Second patient contracts Legionnaire’s disease while in hospital
The South Eastern Health Board (SEHB) has received test results which indicate that a patient recently diagnosed with Legionnaire’s disease most likely acquired the infection at St Luke’s General Hospital, Kilkenny.
The possible source has been traced back to a shower head or sink in the bathroom he was using. It had initially been thought he picked up the disease in the community. The man, who remains in hospital and is seriously ill with another condition, in addition to Legionnaire’s, was diagnosed with the infection on March 29. An immediate probe began both in the hospital and within the man’s community to try to trace the infection source.
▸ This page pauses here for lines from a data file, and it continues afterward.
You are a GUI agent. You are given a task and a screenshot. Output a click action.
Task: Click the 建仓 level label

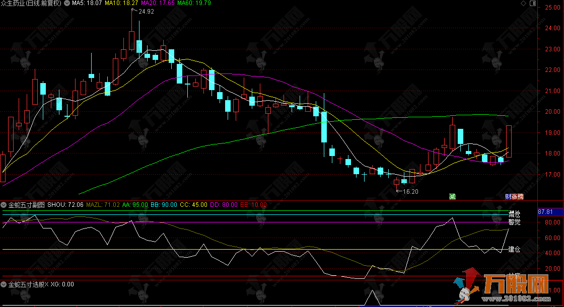[x=514, y=249]
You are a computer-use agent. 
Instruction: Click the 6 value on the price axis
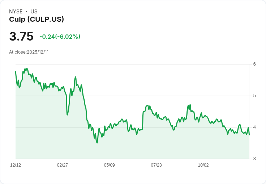254,64
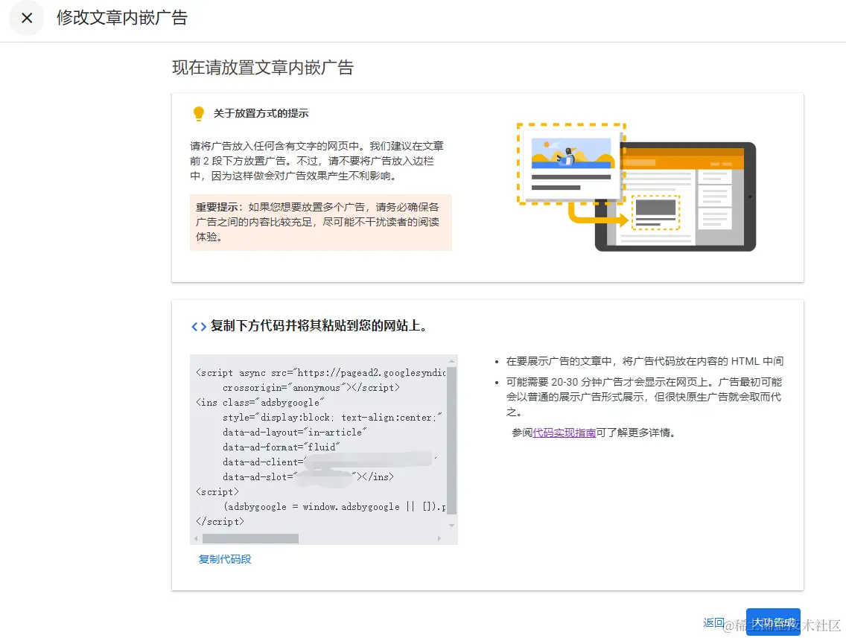Viewport: 846px width, 638px height.
Task: Close the 修改文章内嵌广告 dialog
Action: point(27,19)
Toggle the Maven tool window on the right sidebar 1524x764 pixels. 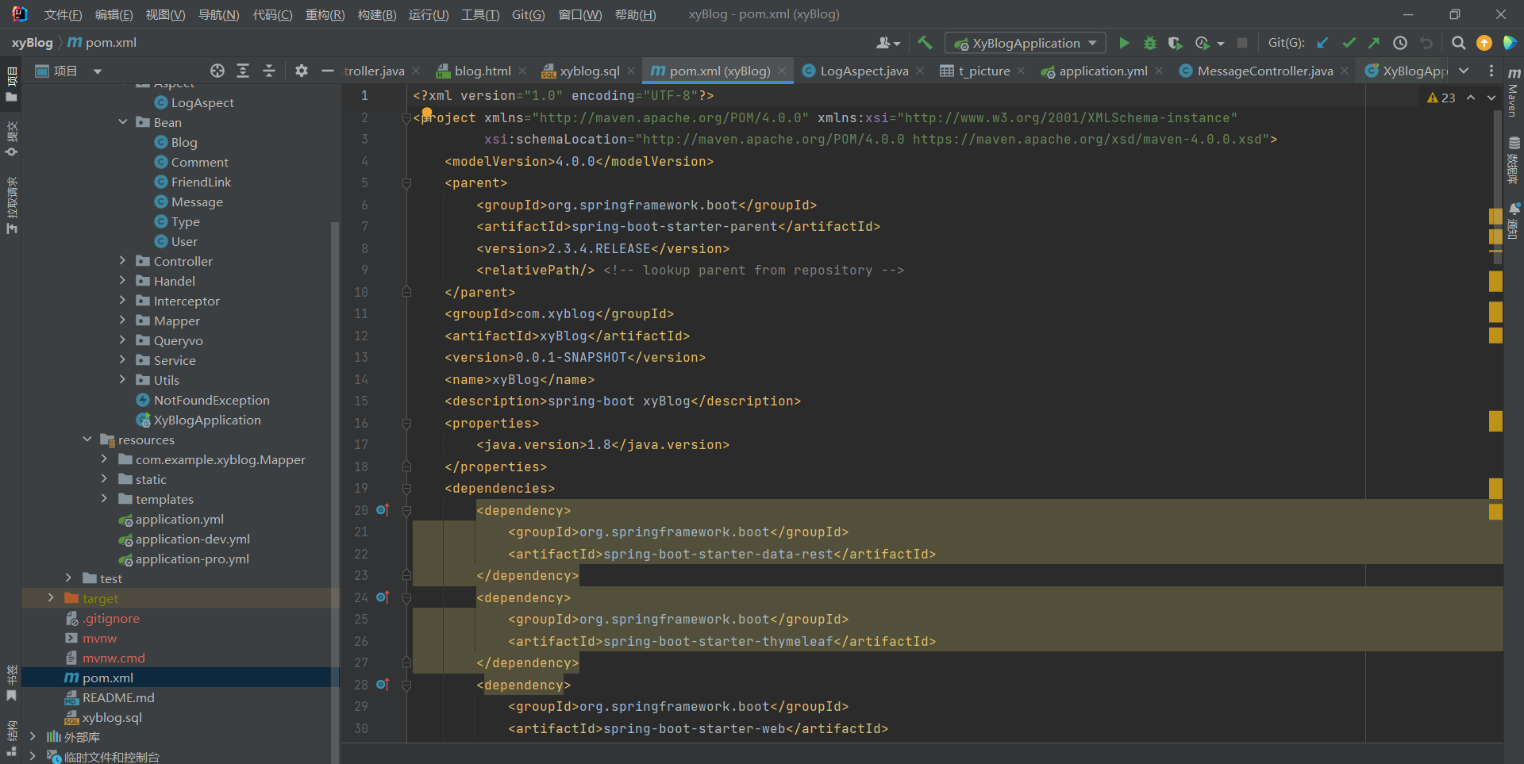[1514, 94]
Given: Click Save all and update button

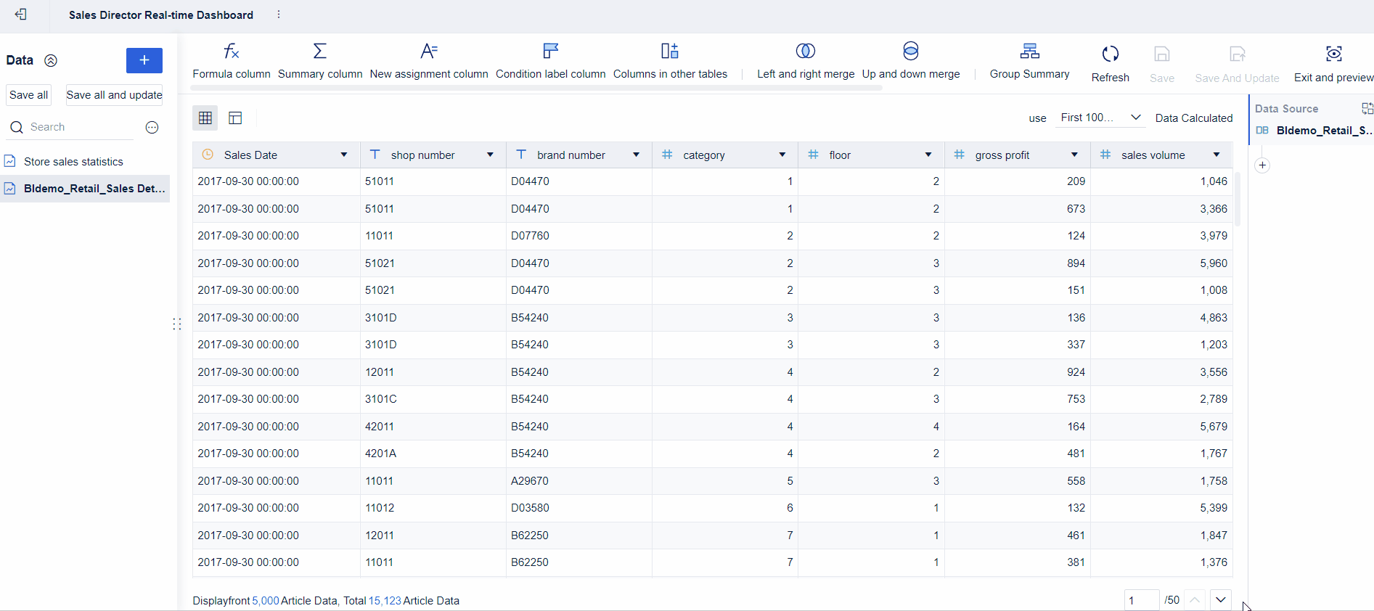Looking at the screenshot, I should (x=114, y=95).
The seriously-ill man is the second patient in the region to pick up the disease while in hospital. On April 27 last year, 61-year-old Ena Kiely, a mother of seven, died at Waterford Regional Hospital. She had suffered from Crohn’s disease. A subsequent probe found she had picked up Legionnaire’s from either a shower head or a tap in the en-suite bathroom of her hospital room.
In a statement last night, the SEHB said the latest case in Kilkenny was rare and isolated because the patient was prone to infection due to the therapy he was receiving for a long-standing condition. The man is believed to have had a transplant in the past. “The SEHB tests atypical pneumonia samples for the presence of legionella in an effort to identify quickly any patient with Legionnaire’s disease so that the most effective treatment can be offered,” the statement read.
Results of specific tests on the cultures from the patient, and from a showerhead and water from the bathroom used by the patient, were indistinguishable. A health board spokesperson stressed it was not fair to say they matched.